Here, there is a constraint that `IR > i`

or that `IR`

must come after/to-the-right of `i`

. Thus, the “right nearest neighbor” for the `i`

th subsequence would be located at `IR = mp[i, 3]`

and corresponds to `T[IR : IR + m]`

.

Again, note that any negative index values are “bad” values and indicates that a nearest neighbor could not be found.

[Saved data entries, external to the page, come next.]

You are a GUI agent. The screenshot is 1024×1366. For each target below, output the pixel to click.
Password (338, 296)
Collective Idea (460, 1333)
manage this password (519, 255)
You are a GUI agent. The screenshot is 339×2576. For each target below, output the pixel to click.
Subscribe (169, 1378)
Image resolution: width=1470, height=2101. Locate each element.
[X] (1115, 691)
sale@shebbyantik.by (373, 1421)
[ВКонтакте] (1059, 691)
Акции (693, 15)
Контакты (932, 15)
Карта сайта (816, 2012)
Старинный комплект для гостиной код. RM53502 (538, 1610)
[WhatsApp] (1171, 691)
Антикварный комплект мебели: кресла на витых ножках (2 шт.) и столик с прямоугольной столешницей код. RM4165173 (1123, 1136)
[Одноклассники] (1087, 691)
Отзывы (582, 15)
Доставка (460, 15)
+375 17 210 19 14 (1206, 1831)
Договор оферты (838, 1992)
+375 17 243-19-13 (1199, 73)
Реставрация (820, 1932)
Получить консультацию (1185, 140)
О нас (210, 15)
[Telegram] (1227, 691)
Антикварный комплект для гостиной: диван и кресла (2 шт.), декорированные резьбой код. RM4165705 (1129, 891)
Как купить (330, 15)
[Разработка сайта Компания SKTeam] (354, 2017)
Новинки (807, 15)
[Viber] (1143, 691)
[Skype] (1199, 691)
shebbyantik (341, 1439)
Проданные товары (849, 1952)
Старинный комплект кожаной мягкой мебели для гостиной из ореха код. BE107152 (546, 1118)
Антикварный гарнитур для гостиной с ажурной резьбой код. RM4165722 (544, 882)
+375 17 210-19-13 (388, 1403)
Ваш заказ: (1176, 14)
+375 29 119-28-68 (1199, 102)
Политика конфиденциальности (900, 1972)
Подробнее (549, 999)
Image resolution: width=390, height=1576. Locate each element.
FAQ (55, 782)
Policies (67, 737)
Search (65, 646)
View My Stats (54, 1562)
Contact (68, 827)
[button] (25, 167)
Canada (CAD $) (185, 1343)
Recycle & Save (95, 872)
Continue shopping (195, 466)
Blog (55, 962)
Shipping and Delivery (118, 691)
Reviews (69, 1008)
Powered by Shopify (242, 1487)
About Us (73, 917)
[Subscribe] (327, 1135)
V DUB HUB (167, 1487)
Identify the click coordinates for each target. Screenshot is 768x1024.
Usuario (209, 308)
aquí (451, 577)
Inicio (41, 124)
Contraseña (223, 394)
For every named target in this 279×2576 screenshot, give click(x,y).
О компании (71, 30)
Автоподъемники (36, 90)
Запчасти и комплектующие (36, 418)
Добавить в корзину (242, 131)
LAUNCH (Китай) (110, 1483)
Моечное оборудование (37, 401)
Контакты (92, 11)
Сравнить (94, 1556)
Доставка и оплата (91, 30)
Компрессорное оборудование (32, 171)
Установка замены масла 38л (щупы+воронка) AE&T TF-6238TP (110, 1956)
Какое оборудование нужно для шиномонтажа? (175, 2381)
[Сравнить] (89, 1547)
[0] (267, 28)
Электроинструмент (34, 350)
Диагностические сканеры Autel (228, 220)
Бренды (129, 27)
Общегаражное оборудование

To reinforce this more concretely, let’s use the following `mp`

array as an example:

```
array([[1.626257115121311, 202, -1, 202],
[1.7138456780667977, 65, 0, 65],
[1.880293454724256, 66, 0, 66],
[1.796922109741226, 67, 0, 67],
[1.4943082939628236, 11, 1, 11],
[1.4504278114808016, 12, 2, 12],
[1.6294354134867932, 19, 0, 19],
[1.5349365731102185, 229, 0, 229],
[1.3930265554289831, 186, 1, 186],
[1.5265881687159586, 187, 2, 187],
[1.8022253384245739, 33, 3, 33],
[1.4943082939628236, 4, 4, 118],
[1.4504278114808016, 5, 5, 137],
[1.680920620705546, 201, 6, 201],
[1.5625058007723722, 237, 8, 237],
[1.2860008417613522, 66, 9, -1]]
```

Here, the subsequence at `i = 0`

would correspond to the `T[0 : 0 + m]`

subsequence and the nearest neighbor for this subsequence is located at `I = 202`

(i.e., `mp[0, 1]`

) and corresponds to the `T[202 : 202 + m]`

subsequence. The z-normalized Euclidean distance between `T[0 : 0 + m]`

and `T[202 : 202 + m]`

is actually `P = 1.626257115121311`

(i.e., `mp[0, 0]`

). Next, notice that the location of the left nearest neighbor is `IL = -1`

(i.e., `mp[0, 2]`

) and, since negative
indices are “bad”, this tells us that the left nearest neighbor could not be found. Hopefully, this makes sense since `T[0 : 0 + m]`

is the first subsequence in `T`

and there are no other subsequences that can possibly exist to the left of `T[0 : 0 + m]`

! Conversely, the location of the right nearest neighbor is `IR = 202`

(i.e., `mp[0, 3]`

) and corresponds to the `T[202 : 202 + m]`

subsequence.

Additionally, the subsequence at `i = 5`

would correspond to the `T[5 : 5 + m]`

subsequence and the nearest neighbor for this subsequence is located at `I = 12`

(i.e., `mp[5, 1]`

) and corresponds to the `T[12 : 12 + m]`

subsequence. The z-normalized Euclidean distance between `T[5 : 5 + m]`

and `T[12 : 12 + m]`

is actually `P = 1.4504278114808016`

(i.e., `mp[5, 0]`

). Next, the location of the left nearest neighbor is `IL = 2`

(i.e., `mp[5, 2]`

) and corresponds to
`T[2 : 2 + m]`

. Conversely, the location of the right nearest neighbor is `IR = 12`

(i.e., `mp[5, 3]`

) and corresponds to the `T[12 : 12 + m]`

subsequence.

Similarly, all other subsequences can be evaluated and interpreted using this approach!

## Summary¶

And that’s it! You have now loaded in a dataset, ran it through `stump`

using our package, and were able to extract multiple conclusions of existing patterns and anomalies within the two different time series. You can now import this package and use it in your own projects. Happy coding!